Author, clergyman, philosopher and astronomer. Born in Dundee, the son of a linen weaver, he was inspired by the sight of a meteor at the age of nine to study the heavens and he developed a passion for astronomy. Initially he followed his father's occupation but, at the age of sixteen, he became an assistant in a local school. From 1794, he studied at the University of Edinburgh and then set up a school of his own. He obtained his licence to preach in 1801 and officiated as a probationer for the United Presbyterian Church in Stirling and elsewhere. He was invited to become a teacher at the Secession School at Methven (1807-17) and thereafter in Perth.

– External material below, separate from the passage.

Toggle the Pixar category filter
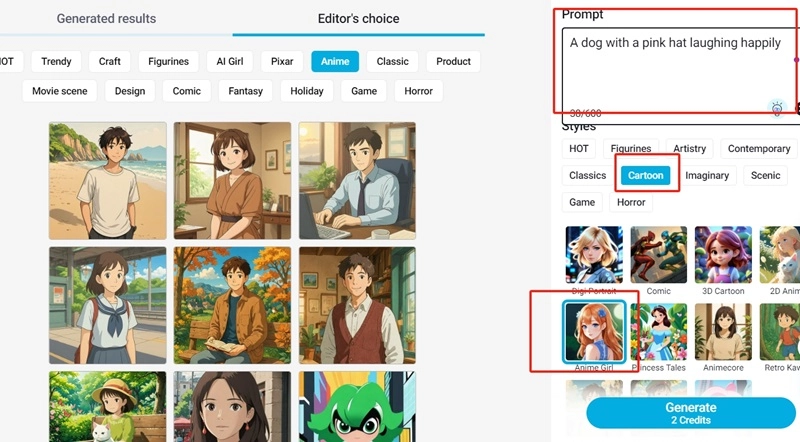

Following the success of his book The Christian Philosopher (1823, with a number of subsequent editions), he gave up teaching to concentrate on writing and, in 1827, built a small cottage with an observatory and library on a hill overlooking the Firth of Tay at Broughty Ferry. Dick attempted to reconcile science and religion, and believed that the greatness of God could best be appreciated by the study of astronomy. His work included a range of philosophical, scientific and religious books such as The Philosophy of Religion (1825), On the Mental Illumination and Moral Improvement of Mankind (1835), Celestial Scenery (1838), The Sidereal Heavens (1840), The Practical Astronomer (1845), containing a remarkable prediction of the benefits of celestial photography, The Solar System (1846), The Telescope and Microscope (1851). Despite the success of his books he was reduced to poverty, which was only alleviated when he was awarded a pension of £50 per annum by the government in 1847.
Dick advocated that every city should have public parks, a public library and a public observatory.